Data listing

——————————

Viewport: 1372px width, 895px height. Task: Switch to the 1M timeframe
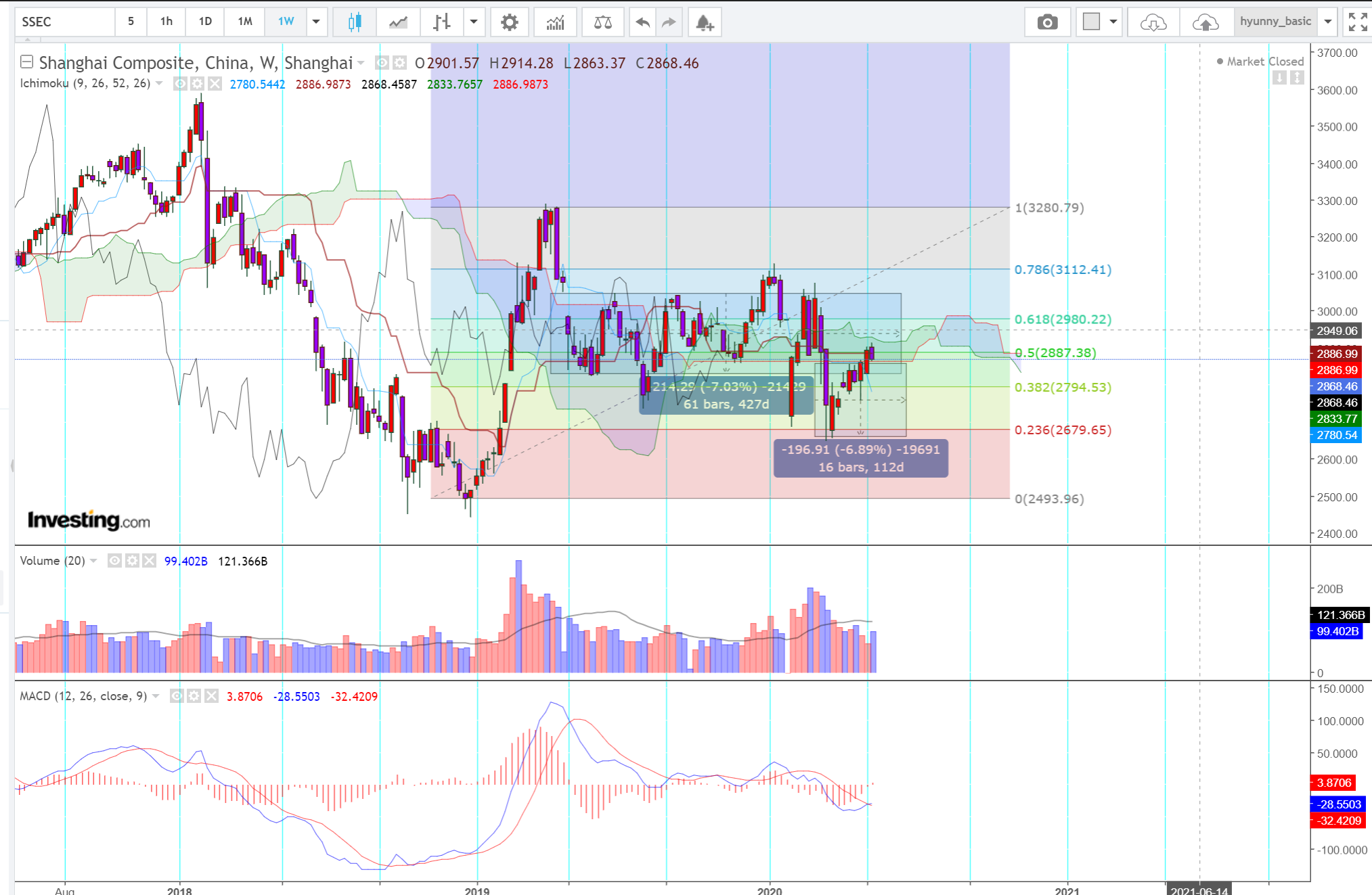click(245, 22)
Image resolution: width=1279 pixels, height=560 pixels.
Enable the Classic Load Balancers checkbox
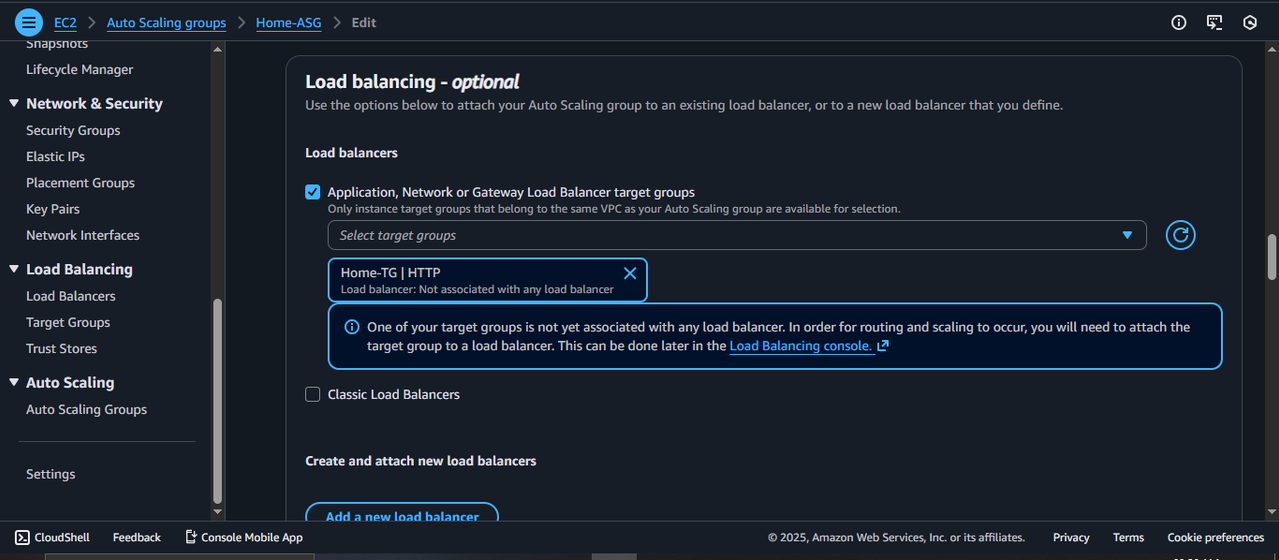pos(313,394)
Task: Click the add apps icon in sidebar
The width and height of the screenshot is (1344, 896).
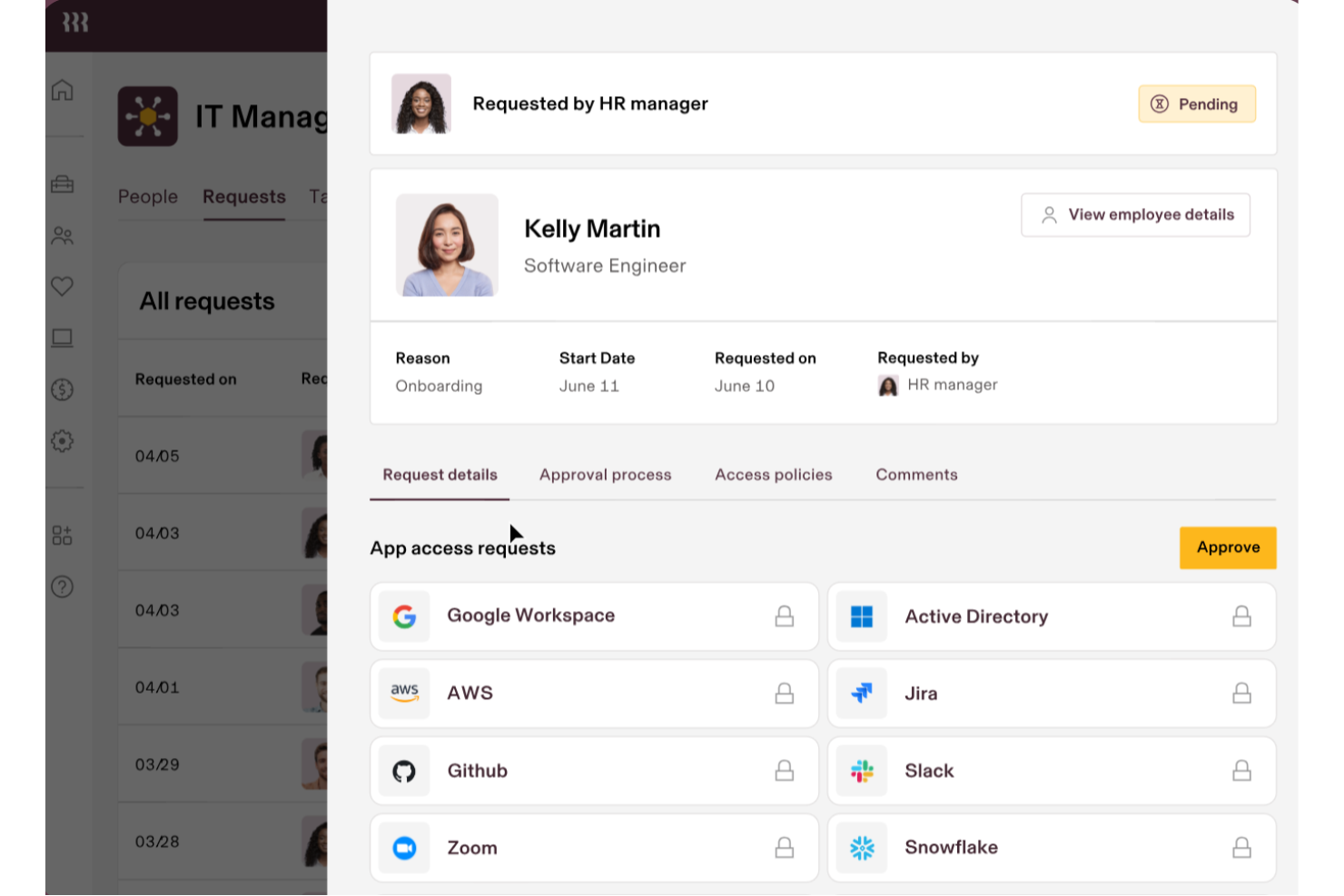Action: tap(63, 536)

——————————

What to do
Convert the rows above into a Markdown table with the columns "Index" and "Row text," numbering each line and skipping blank lines. Leave the pictures out of the table.

Result of this exercise
| Index | Row text |
|---|---|
| 1 | Viewport: 1372px width, 895px height. Task: Switch to the 1M timeframe |
| 2 | click(245, 22) |
| 3 | Image resolution: width=1279 pixels, height=560 pixels. |
| 4 | Enable the Classic Load Balancers checkbox |
| 5 | pos(313,394) |
| 6 | Task: Click the add apps icon in sidebar |
| 7 | The width and height of the screenshot is (1344, 896). |
| 8 | Action: tap(63, 536) |